Oyedele explained that the reforms are designed to promote fairness, simplify compliance and support economic growth, arguing that “we were taxing poverty and capital investments, and that is not the way to build a prosperous and inclusive economy.”
According to him, the new tax framework is structured to protect low-income earners, support small businesses, simplify multiple tax laws, and create a more predictable environment that restores investor confidence.
He stressed that the success of the reforms must translate into tangible benefits for citizens, stating that, “When we say the economy is improving, it must mean something to households and businesses; macro gains must translate into micro outcomes.”
In his Welcome Address, the Chairman, Fiscal Efficiency and Budget Committee, RMAFC, Ambassador Desmond Akawor, described the discourse as a defining moment in Nigeria’s fiscal journey.
“The choices we make today will shape the stability, sustainability and resilience of Nigeria’s public finances for many years to come,” he said. He added that the Nigeria Tax Act, 2025 is aimed at modernising tax administration, strengthening compliance frameworks, closing revenue leakages, and expanding the revenue base across all tiers of government.

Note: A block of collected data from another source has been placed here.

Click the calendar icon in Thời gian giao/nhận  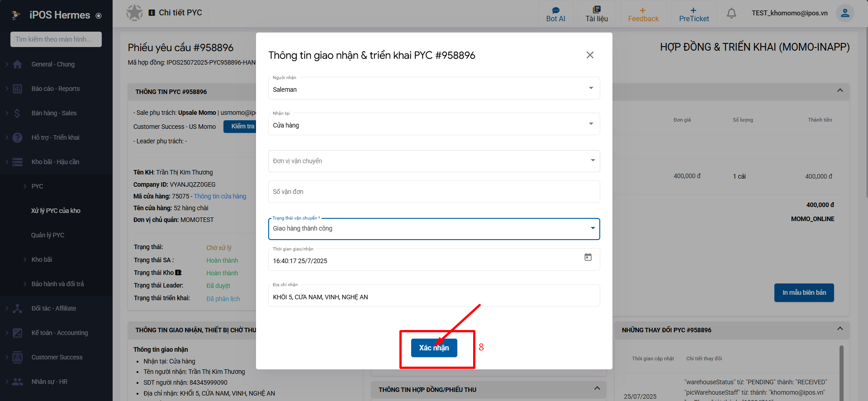click(x=588, y=257)
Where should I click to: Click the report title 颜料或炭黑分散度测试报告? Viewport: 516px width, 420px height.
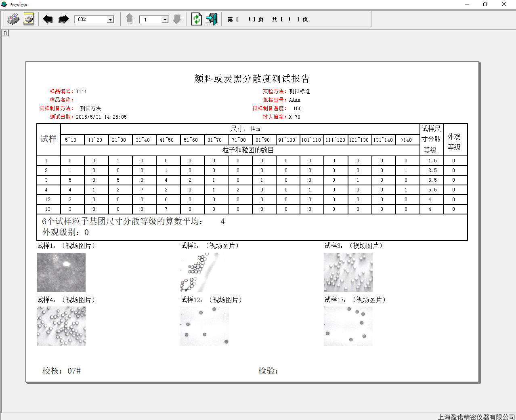[252, 79]
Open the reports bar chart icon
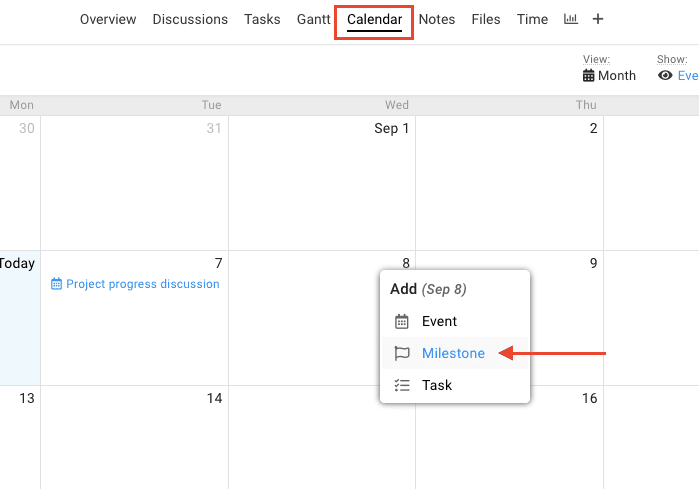 tap(571, 19)
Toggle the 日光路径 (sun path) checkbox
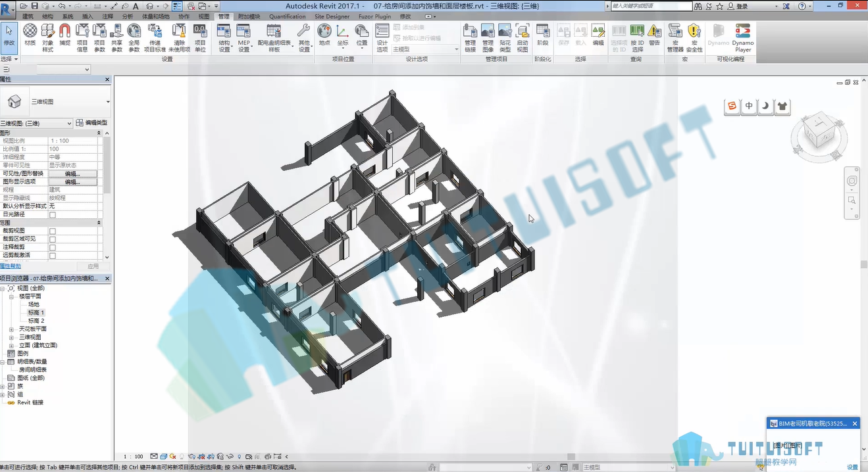 click(53, 215)
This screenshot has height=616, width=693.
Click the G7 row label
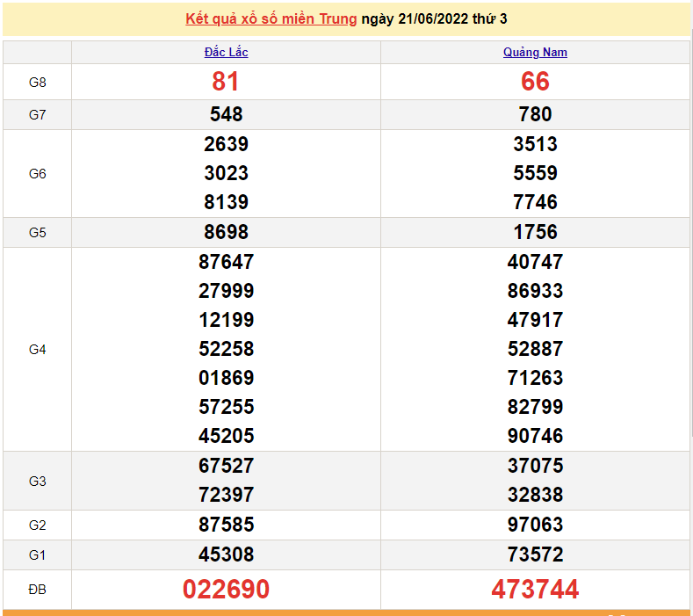(x=37, y=114)
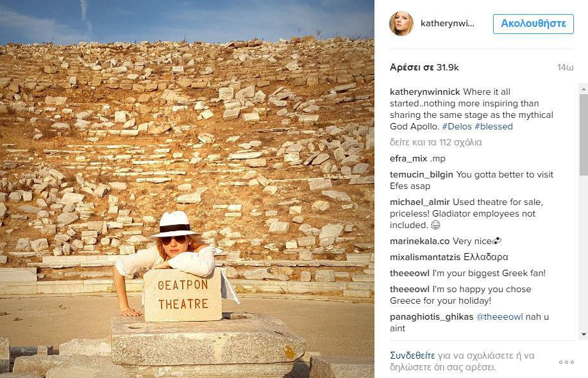
Task: Expand 'δείτε και τα 112 σχόλια' comments
Action: click(436, 143)
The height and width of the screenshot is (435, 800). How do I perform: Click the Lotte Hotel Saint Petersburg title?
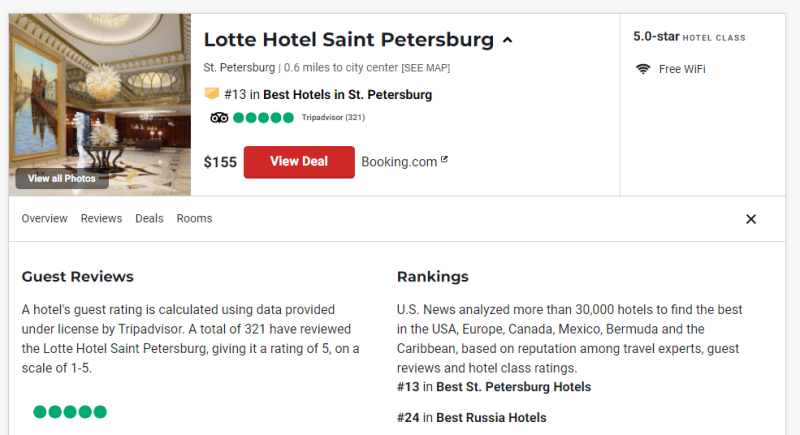pyautogui.click(x=348, y=40)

Goodwill messages at the opening ceremony reflected broad stakeholder alignment behind the reforms. The Governor of the Central Bank of Nigeria, Olayemi Cardoso, represented by the Deputy Governor, Mr. Philip Ikeazor said the reforms are designed to broaden the tax base, improve compliance and reduce dependence on oil revenues while strengthening transparency through modernised and digitalised tax administration.
The Comptroller-General of the Nigeria Customs Service, Adewale Adeniyi who was represented at the occassion noted that the reforms signal a more equitable tax environment. He said the measures are indicative of a fairer tax system where businesses can thrive while emphasizing the importance of inter-agency collaboration and technology-driven implementation.
The President of the Nigerian Association of Chambers of Commerce, Industry, Mines and Agriculture (NACCIMA), Engr. Jani Ibrahim, commended RMAFC for engaging the private sector, noting that “When tax policies are clear, predictable and business-friendly, enterprises are better positioned to invest, expand, create employment and contribute meaningfully to national revenue.”
From the industrial sector, the Permanent Secretary, Federal Ministry of Steel Development, Dr. Chris Osa Isokpunwu, described the Nigeria Tax Act, 2025 as a critical step towards modernising the tax system, strengthening compliance, reducing leakages, and promoting fairness and transparency. He highlighted the steel sector’s potential to expand Nigeria’s industrial tax base through value addition and increased production.
Speaking at the close of the opening ceremony, the Secretary to the Commission, Joseph Okechukwu Nwaze, emphasised the importance of sustained engagement beyond the Discourse, noting that the success of the Nigeria Tax Act, 2025 will depend on collective ownership, effective coordination and diligent implementation by all stakeholders across the three tiers of government.